Study material:
──────────

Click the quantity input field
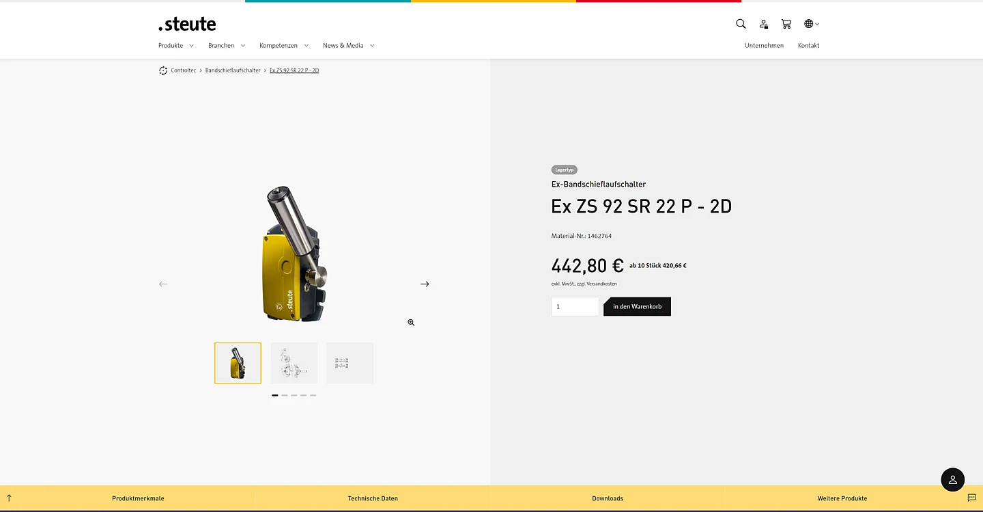983x512 pixels. click(x=575, y=306)
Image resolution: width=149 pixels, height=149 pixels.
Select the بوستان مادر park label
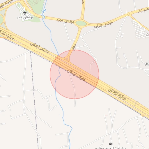(x=25, y=17)
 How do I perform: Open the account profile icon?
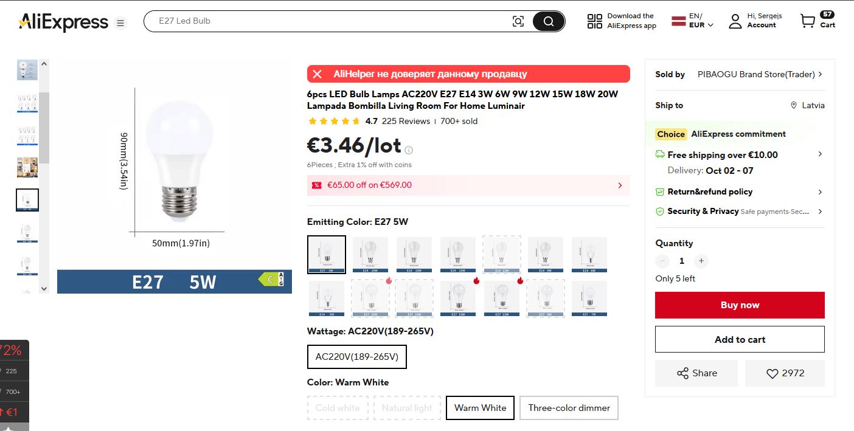click(735, 21)
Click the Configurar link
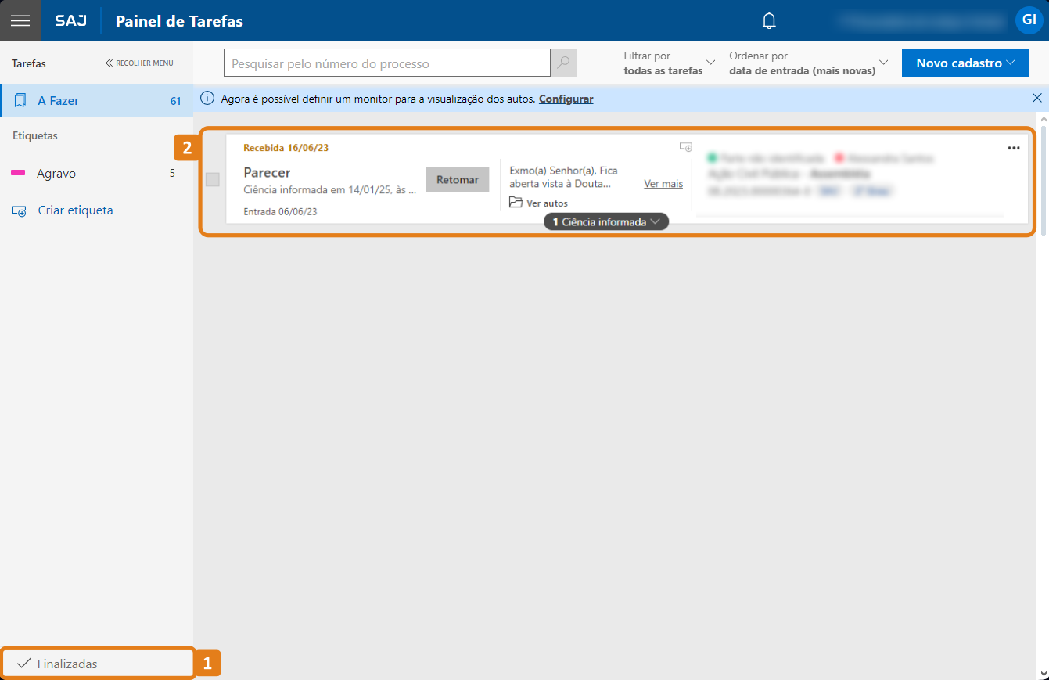Screen dimensions: 1049x680 click(x=566, y=99)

──────────

Exercise aim: Only the lines from the line with "How do I perform: Open" to the bottom of the material above should be reproduced, exactly and without pictures.

Exercise output:
 How do I perform: Open the account profile icon?
click(735, 21)
Click the Configurar link
Screen dimensions: 1049x680 click(x=566, y=99)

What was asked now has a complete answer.